In modern Cryptography, the security of every cryptosystem is required to be formally proven. Most of the time, such formal proof is by contradiction: it shows that there cannot exist an adversary that breaks a specific cryptosystem, because otherwise the adversary would be able to solve a hard mathematical problem, i.e. a problem that needs an unfeasible amount of time (dozens of years) to be concretely solved, even with huge computational resources.

To be more precise, the security proof demonstrates that if an adversary can break the cryptosystem in an amount of time A, then they can solve the hard mathematical problem in an amount of time A+B. The size of B plays a fundamental role in the significance of the proof. If B is small, an adversary cannot break the scheme in a feasible amount of time A (e.g. weeks, months, or even a few years) otherwise also A+B would be a feasible amount of time, which would contradict the assumption that the mathematical problem is hard. However, if B is huge, then A+B might be an unfeasible amount of time even if A is feasible. In this case the above contradiction cannot be used and the effectiveness of the security proof is undermined. 

Therefore to have a secure system, B must be small and the mathematical problem must be hard, so that A (the time to break the scheme) can only be an unfeasible amount of time. This explains why cryptographers are always in search of mathematical problems that are hard to solve.

Classical Elliptic Curve Cryptography
In the last decades, cryptographers have found a precious ally in elliptic curves and the discrete logarithm problem, i.e the problem of determining the multiplicative factor of a multiple of a suitable elliptic-curve point.

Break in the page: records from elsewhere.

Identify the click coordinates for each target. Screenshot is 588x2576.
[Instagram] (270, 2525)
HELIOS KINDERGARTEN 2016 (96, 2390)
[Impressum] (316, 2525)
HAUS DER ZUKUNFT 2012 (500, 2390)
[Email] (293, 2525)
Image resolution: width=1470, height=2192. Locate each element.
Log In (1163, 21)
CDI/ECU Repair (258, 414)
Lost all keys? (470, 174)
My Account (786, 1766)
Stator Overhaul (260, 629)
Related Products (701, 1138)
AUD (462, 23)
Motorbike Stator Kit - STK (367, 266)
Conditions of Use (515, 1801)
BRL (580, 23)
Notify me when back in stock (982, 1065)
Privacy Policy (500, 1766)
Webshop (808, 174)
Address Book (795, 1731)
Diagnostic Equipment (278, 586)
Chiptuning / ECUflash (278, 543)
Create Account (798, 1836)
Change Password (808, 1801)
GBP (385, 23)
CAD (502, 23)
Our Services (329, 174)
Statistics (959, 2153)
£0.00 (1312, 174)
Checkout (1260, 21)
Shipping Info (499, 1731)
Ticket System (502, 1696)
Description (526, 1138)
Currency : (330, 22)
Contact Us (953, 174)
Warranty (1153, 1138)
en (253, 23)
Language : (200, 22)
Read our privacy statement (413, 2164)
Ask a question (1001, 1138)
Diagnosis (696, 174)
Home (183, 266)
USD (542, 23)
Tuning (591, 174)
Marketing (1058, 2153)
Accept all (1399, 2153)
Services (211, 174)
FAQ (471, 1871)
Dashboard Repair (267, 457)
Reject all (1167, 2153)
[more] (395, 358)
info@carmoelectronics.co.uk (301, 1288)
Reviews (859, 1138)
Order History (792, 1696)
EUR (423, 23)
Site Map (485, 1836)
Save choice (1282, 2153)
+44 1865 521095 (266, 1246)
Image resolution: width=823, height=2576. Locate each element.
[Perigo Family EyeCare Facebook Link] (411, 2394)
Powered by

In 1994, P. Shor published a quantum algorithm capable of easily solving the discrete logarithm problem.

As a consequence, when in recent years the possibility of constructing scalable fault-tolerant quantum computers has become concrete, the marriage between elliptic curves and Cryptography seemed close to an end. 

Isogeny-based Cryptography
The proposal of using isogenies (special maps) between elliptic curves has brought elliptic curves to the attention of cryptographers once again, this time to construct schemes supposed to be secure even against quantum adversaries. Instead of considering the points of a given elliptic curve, as in classical Elliptic Curve Cryptography, Isogeny-based Cryptography works with graphs whose vertices are curves and edges are isogenies. The hard problem on which the isogeny-based cryptosystems rely is that of finding the random path connecting two curves, knowing only the starting and arrival point.   

Isogeny-based signatures and CSI-FiSh
While isogenies offer simple and efficient solutions to encryption schemes and key-exchange protocols, they turned out to be rather elusive in constructing signature schemes, which are ubiquitous in real life applications (they are, for example, used to securely distribute software updates). The first practical isogeny-based digital signature scheme, CSI-FiSh, was proposed one year ago. However, its security proof suffers the issue of having a huge B - a problem, as explained above. 

Lossy CSI-FiSh
In a joint work with his Oxford Mathematics colleague Ali El Kaafarani and with Dr. Shuichi Katsumata from AIST in Japan, Federico Pintore proposes a variant of CSI-FiSh, named Lossy CSI-FiSh, having a stronger security proof (B is approximately equal to A) and almost the same efficiency as CSI-FiSh. The work was presented at the conference Public Key Cryptography 2020 (planned for Edinburgh at the beginning of May, but then converted into a virtual conference).